While the AAMC is committed to supporting institutions at the national level, each institution needs to develop its own solutions where it can, since local faculty are — appropriately — in charge of local curricula and the overall local experience of learners. And each institution also needs to ensure that appropriate and affordable behavioral health services are available and that students are encouraged and supported to push through any stigma to seek care.
Our colleague and friend, emeritus president Dr. Darrell Kirch, wrote a moving exploration of his own history of mental illness that was published in our journal, Academic Medicine, in 2021. I hope that those of you with such histories will follow Darrell’s example and that of others willing to come forward and share personal stories.
"I do believe we can make progress if we all work together collectively and if we all work together unrelentingly, even — and especially — when the work feels uncomfortable."

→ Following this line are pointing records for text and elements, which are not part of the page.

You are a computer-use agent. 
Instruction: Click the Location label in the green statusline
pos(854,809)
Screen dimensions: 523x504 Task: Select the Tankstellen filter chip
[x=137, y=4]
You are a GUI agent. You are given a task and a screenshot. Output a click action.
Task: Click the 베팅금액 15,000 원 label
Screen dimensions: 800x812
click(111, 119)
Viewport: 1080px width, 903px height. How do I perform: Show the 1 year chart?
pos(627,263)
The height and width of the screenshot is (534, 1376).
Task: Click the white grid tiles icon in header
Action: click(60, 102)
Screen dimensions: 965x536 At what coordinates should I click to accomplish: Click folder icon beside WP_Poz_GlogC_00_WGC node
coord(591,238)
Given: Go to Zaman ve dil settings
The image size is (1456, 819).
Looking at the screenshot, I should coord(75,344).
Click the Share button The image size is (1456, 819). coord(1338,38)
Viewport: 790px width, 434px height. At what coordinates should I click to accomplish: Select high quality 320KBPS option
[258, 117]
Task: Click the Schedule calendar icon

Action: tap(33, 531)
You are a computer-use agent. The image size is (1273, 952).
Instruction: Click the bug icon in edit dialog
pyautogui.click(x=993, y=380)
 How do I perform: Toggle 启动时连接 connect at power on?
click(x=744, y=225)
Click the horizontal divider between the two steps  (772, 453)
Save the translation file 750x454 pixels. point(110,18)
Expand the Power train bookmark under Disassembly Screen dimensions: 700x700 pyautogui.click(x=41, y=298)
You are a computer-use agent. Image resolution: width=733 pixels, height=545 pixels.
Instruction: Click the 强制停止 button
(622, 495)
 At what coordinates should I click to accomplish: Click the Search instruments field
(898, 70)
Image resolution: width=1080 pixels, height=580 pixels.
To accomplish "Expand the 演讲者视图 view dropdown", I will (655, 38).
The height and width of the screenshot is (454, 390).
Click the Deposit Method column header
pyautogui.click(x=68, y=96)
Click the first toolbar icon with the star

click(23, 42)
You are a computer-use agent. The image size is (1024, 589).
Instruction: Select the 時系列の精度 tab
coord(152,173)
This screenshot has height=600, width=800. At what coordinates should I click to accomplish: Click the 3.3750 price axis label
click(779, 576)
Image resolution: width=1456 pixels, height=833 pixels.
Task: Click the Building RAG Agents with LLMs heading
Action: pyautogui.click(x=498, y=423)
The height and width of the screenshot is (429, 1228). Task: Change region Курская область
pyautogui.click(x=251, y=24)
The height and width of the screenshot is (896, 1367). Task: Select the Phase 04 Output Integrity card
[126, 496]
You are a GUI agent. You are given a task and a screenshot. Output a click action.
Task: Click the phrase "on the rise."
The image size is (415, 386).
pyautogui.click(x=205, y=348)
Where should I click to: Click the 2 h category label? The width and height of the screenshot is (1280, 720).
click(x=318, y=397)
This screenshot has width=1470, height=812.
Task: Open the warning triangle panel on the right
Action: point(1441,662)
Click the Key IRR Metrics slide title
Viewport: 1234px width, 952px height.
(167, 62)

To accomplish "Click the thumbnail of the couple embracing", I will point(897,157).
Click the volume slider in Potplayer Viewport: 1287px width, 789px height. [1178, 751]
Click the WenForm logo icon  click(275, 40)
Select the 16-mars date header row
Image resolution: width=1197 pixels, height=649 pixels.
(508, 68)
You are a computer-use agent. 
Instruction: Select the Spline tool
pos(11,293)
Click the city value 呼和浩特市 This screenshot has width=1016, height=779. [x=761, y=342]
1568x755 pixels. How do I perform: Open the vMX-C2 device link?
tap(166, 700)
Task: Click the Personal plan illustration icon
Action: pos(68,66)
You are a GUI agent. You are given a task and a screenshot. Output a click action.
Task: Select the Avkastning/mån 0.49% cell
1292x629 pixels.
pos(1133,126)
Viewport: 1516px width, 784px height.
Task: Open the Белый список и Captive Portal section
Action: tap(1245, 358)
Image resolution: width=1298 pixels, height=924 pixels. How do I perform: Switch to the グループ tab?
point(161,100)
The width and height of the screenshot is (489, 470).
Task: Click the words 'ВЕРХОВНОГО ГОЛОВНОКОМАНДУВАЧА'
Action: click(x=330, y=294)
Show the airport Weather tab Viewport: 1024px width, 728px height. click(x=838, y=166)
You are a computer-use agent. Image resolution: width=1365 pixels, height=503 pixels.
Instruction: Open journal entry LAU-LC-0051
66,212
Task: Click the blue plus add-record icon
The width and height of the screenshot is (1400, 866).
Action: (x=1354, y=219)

But all of the pressures on our learners cannot be solved at the level of individual medical schools or teaching hospitals. Some, of course, are national issues that must be approached nationally, and we at the AAMC are in a good position in that regard to work collectively with all of you.
The National Academy of Medicine’s Action Collaborative on Clinician Well-Being and Resilience, co-chaired by Dr. Kirch, recently released a “National Plan for Health Workforce Well-being,” a plan to take collective action to address systemic issues around burnout and well-being. I encourage you to learn about this national plan and see how each of you and your institutions might get involved.
And as many of you are likely aware, in 2020, the Coalition for Physician Accountability — a collaboration of 15 national organizations — formed a committee to examine the transition from undergraduate medical education to graduate medical education.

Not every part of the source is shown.